I am using a BERT model for generating text embeddings. My strings are like There is pneumonia detected in the left corner
. When I encode()
and pass a batch of 20 strings and I print the model output, it returns [20 256]
, where 20 is the batch size and 256 is the size of each output vector.
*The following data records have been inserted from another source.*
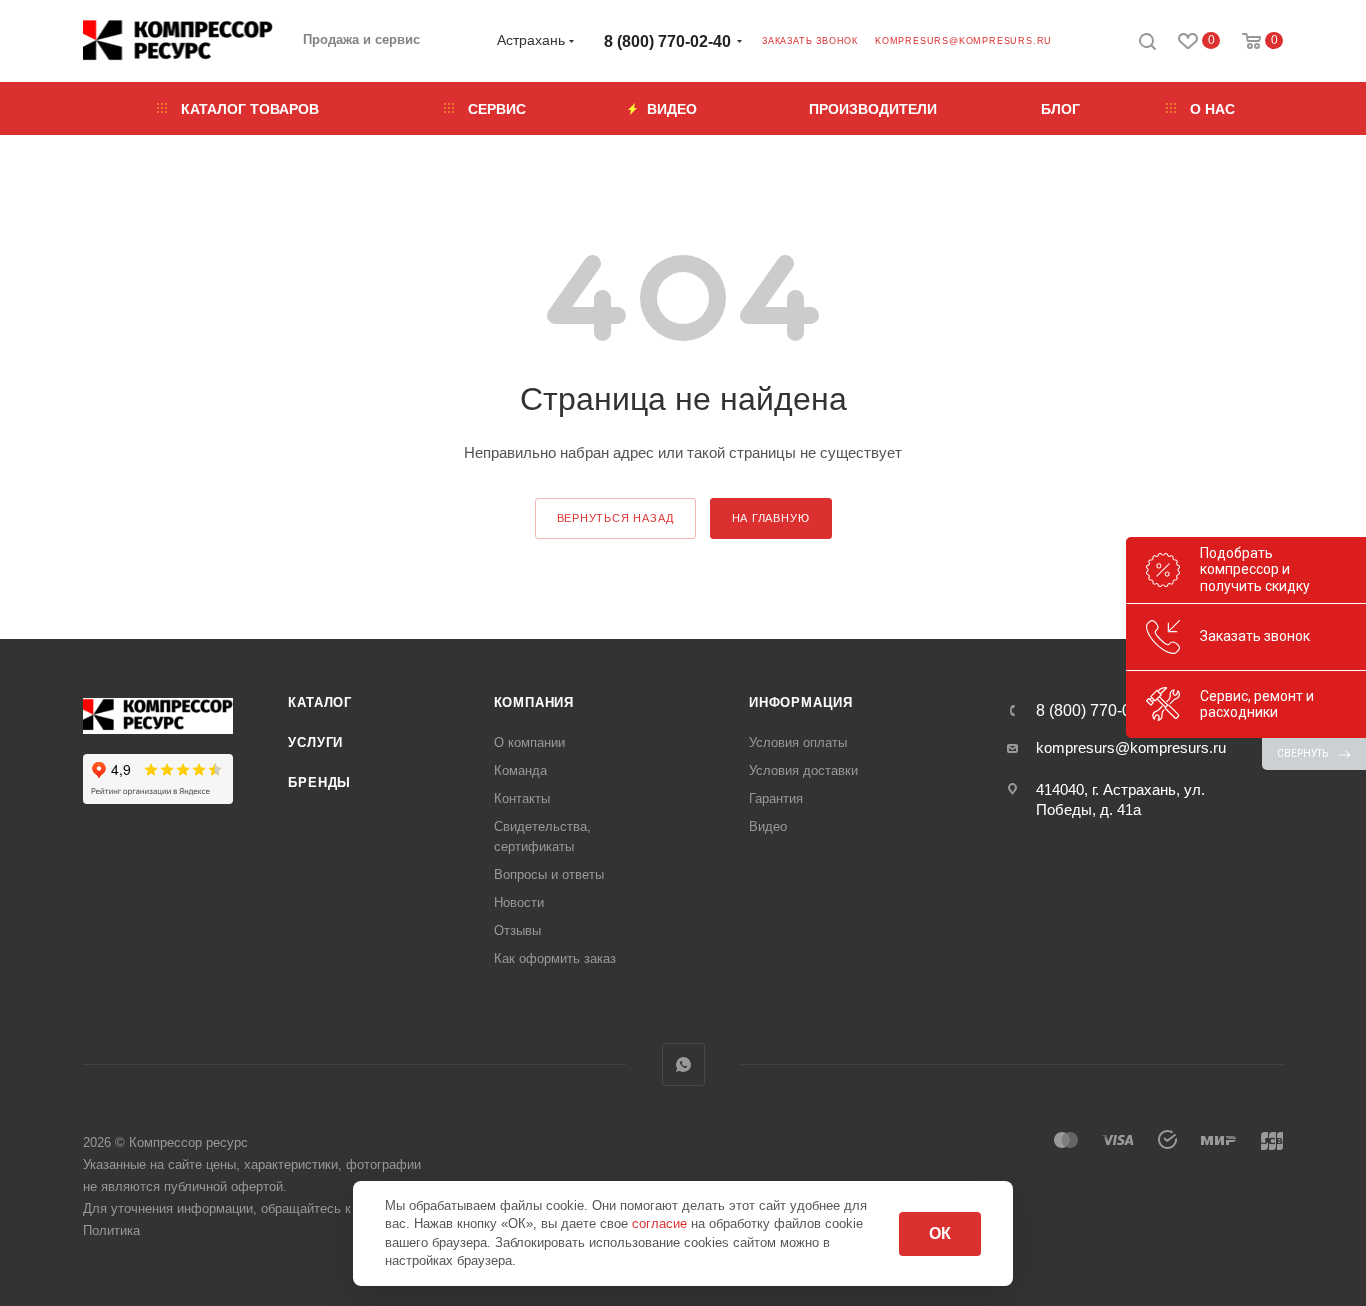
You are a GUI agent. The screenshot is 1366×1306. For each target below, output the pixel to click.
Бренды (319, 782)
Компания (534, 702)
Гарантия (776, 798)
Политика (111, 1230)
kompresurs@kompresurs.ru (963, 41)
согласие (661, 1223)
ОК (940, 1233)
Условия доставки (803, 770)
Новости (519, 902)
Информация (801, 702)
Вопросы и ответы (549, 874)
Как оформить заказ (555, 958)
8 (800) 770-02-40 (667, 41)
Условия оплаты (798, 742)
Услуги (315, 742)
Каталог (320, 702)
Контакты (522, 798)
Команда (520, 770)
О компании (529, 742)
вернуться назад (615, 518)
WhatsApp (683, 1064)
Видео (768, 826)
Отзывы (517, 930)
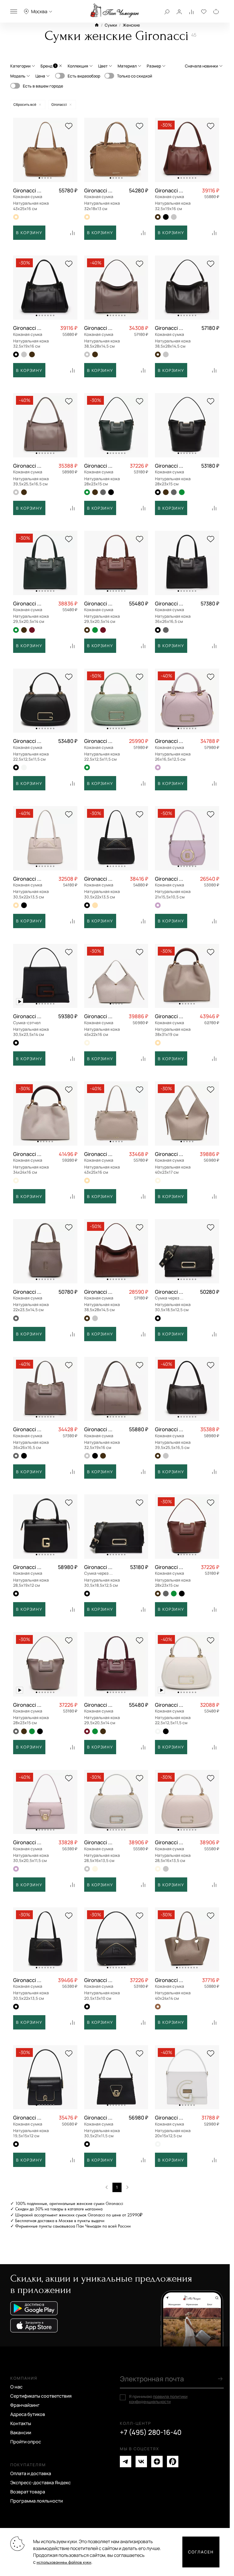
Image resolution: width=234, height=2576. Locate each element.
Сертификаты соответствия (41, 2396)
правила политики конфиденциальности (158, 2399)
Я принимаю (158, 2399)
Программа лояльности (36, 2501)
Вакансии (20, 2432)
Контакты (20, 2423)
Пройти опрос (25, 2442)
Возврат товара (27, 2492)
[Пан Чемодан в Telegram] (125, 2461)
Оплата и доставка (30, 2473)
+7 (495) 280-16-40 (150, 2432)
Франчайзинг (25, 2405)
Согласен (201, 2552)
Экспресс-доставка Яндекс (40, 2482)
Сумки (111, 25)
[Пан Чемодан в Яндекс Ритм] (172, 2461)
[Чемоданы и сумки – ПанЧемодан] (114, 10)
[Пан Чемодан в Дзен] (157, 2461)
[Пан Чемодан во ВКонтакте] (141, 2461)
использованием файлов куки (64, 2562)
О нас (16, 2387)
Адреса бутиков (27, 2414)
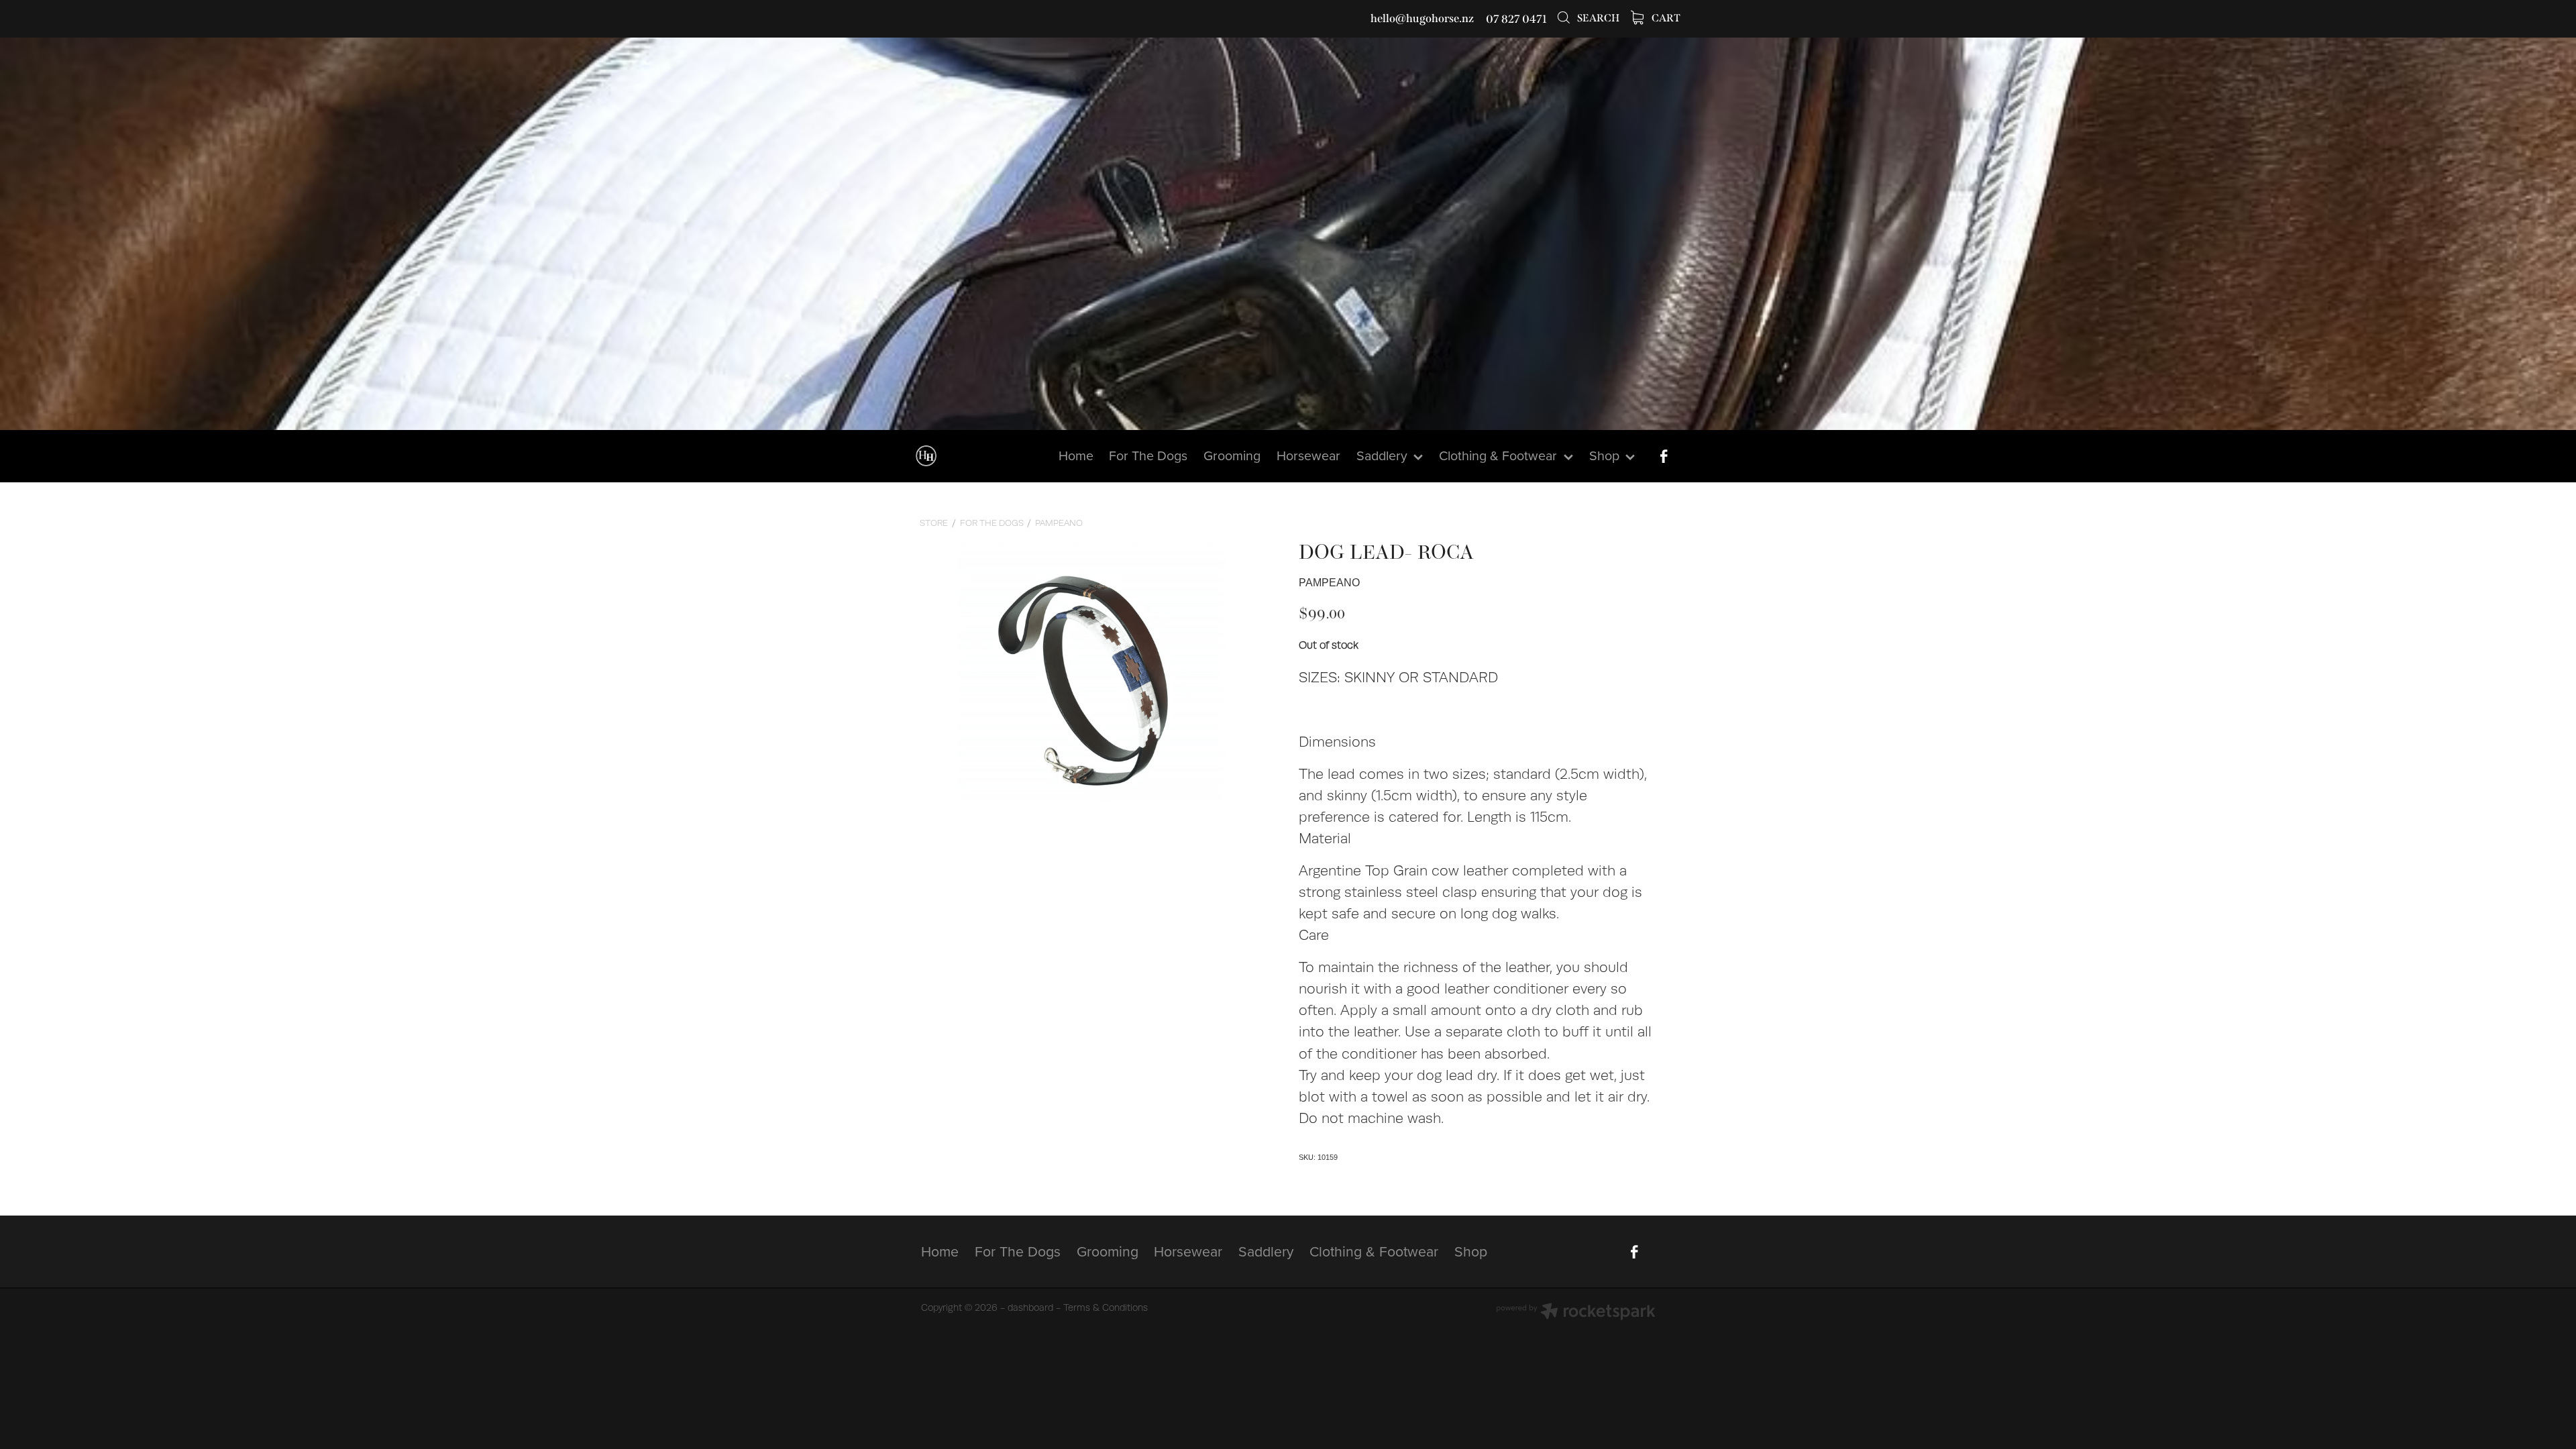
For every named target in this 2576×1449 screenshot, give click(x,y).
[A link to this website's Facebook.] (1663, 456)
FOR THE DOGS (992, 523)
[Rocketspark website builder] (1576, 1313)
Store (934, 523)
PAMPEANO (1059, 523)
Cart (1665, 18)
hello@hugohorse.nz (1422, 18)
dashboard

It means that it generates texts in the form of vectors/tensors each with a size of 256 [1 256].
def create_text_encoder(
num_projection_layers, projection_dims, dropout_rate, trainable=False):
# Load the BERT preprocessing module.
preprocess = hub.KerasLayer(
"https://tfhub.dev/tensorflow/bert_en_uncased_preprocess/2", name="text_preprocessing",)
# Load the pre-trained BERT model to be used as the base encoder.
bert = hub.KerasLayer(
"https://tfhub.dev/tensorflow/small_bert/bert_en_uncased_L-4_H-512_A-8/1", name="bert",)
# Set the trainability of the base encoder.
bert.trainable = trainable
# Receive the text as inputs.
inputs = layers.Input(shape=(), dtype=tf.string, name="text_input")
# Preprocess the text.
bert_inputs = preprocess(inputs)
# Generate embeddings for the preprocessed text using the BERT model.
embeddings = bert(bert_inputs)["pooled_output"]
# Project the embeddings produced by the model.
outputs = project_embeddings(
embeddings, num_projection_layers, projection_dims, dropout_rate)
# Create the text encoder model.
return keras.Model(inputs, outputs, name="text_encoder")
Now I want to divide each string into 5 patches after feeding this There is pneumonia detected in the left corner
single string to my above model. At first, the model was generating an embedding size of [1 256] for a single string, now it will generate [5 256] for a single text. Five vectors for single text each with a shape of 256.
Is it possible? Have someone done it before?